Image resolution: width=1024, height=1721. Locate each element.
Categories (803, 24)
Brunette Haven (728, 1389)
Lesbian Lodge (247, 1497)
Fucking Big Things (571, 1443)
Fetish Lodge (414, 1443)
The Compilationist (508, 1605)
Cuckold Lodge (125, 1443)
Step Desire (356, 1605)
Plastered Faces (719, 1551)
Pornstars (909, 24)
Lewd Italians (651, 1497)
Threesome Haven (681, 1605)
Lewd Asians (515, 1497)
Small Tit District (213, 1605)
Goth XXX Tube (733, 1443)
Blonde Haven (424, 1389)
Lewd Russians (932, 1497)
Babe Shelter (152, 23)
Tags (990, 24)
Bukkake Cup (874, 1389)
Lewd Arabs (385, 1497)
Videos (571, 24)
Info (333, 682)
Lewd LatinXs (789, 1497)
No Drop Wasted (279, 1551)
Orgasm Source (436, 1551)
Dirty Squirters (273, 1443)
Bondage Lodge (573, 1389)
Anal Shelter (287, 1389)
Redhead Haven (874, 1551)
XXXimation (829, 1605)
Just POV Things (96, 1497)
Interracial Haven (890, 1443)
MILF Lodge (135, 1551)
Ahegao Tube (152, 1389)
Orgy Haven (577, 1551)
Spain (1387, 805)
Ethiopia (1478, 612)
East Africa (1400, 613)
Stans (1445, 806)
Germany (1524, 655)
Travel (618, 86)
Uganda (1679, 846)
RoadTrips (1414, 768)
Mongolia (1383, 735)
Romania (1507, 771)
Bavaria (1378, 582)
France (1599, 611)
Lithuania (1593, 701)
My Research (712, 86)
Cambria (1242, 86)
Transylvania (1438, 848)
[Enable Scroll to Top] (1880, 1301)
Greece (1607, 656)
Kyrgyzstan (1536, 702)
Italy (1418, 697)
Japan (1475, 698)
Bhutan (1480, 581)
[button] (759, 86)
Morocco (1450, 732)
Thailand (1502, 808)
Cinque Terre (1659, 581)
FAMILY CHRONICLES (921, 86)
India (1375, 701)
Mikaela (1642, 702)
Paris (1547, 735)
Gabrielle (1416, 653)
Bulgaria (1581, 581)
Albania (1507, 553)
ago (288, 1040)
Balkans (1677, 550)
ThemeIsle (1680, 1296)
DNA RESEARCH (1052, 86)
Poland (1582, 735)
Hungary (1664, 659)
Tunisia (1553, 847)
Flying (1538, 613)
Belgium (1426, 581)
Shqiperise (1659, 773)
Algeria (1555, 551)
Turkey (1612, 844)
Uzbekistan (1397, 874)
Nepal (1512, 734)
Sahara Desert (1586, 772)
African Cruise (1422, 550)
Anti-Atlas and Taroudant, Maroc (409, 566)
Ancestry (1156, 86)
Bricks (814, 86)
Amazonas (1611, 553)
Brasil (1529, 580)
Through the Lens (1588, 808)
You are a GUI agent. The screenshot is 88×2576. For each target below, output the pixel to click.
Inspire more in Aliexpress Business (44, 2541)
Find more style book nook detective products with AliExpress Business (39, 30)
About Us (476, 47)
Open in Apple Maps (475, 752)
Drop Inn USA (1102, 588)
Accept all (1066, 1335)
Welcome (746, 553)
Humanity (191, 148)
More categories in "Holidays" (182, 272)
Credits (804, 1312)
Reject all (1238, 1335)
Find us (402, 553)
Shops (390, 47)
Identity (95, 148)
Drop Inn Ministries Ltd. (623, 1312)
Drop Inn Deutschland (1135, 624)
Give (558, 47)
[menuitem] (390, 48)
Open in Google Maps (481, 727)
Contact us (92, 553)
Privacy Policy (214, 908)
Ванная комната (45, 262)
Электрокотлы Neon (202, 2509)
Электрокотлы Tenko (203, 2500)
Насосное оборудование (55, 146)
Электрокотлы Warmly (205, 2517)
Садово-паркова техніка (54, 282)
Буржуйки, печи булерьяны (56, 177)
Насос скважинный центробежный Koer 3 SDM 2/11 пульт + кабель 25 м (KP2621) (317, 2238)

# # #

Beginning at the top of the data, please return every line until and including the line containing "Orgy Haven (577, 1551)", copied exactly, and nothing past it.

Image resolution: width=1024, height=1721. Locate each element.
Categories (803, 24)
Brunette Haven (728, 1389)
Lesbian Lodge (247, 1497)
Fucking Big Things (571, 1443)
Fetish Lodge (414, 1443)
The Compilationist (508, 1605)
Cuckold Lodge (125, 1443)
Step Desire (356, 1605)
Plastered Faces (719, 1551)
Pornstars (909, 24)
Lewd Italians (651, 1497)
Threesome Haven (681, 1605)
Lewd Asians (515, 1497)
Small Tit District (213, 1605)
Goth XXX Tube (733, 1443)
Blonde Haven (424, 1389)
Lewd Russians (932, 1497)
Babe Shelter (152, 23)
Tags (990, 24)
Bukkake Cup (874, 1389)
Lewd Arabs (385, 1497)
Videos (571, 24)
Info (333, 682)
Lewd LatinXs (789, 1497)
No Drop Wasted (279, 1551)
Orgasm Source (436, 1551)
Dirty Squirters (273, 1443)
Bondage Lodge (573, 1389)
Anal Shelter (287, 1389)
Redhead Haven (874, 1551)
XXXimation (829, 1605)
Just POV Things (96, 1497)
Interracial Haven (890, 1443)
MILF Lodge (135, 1551)
Ahegao Tube (152, 1389)
Orgy Haven (577, 1551)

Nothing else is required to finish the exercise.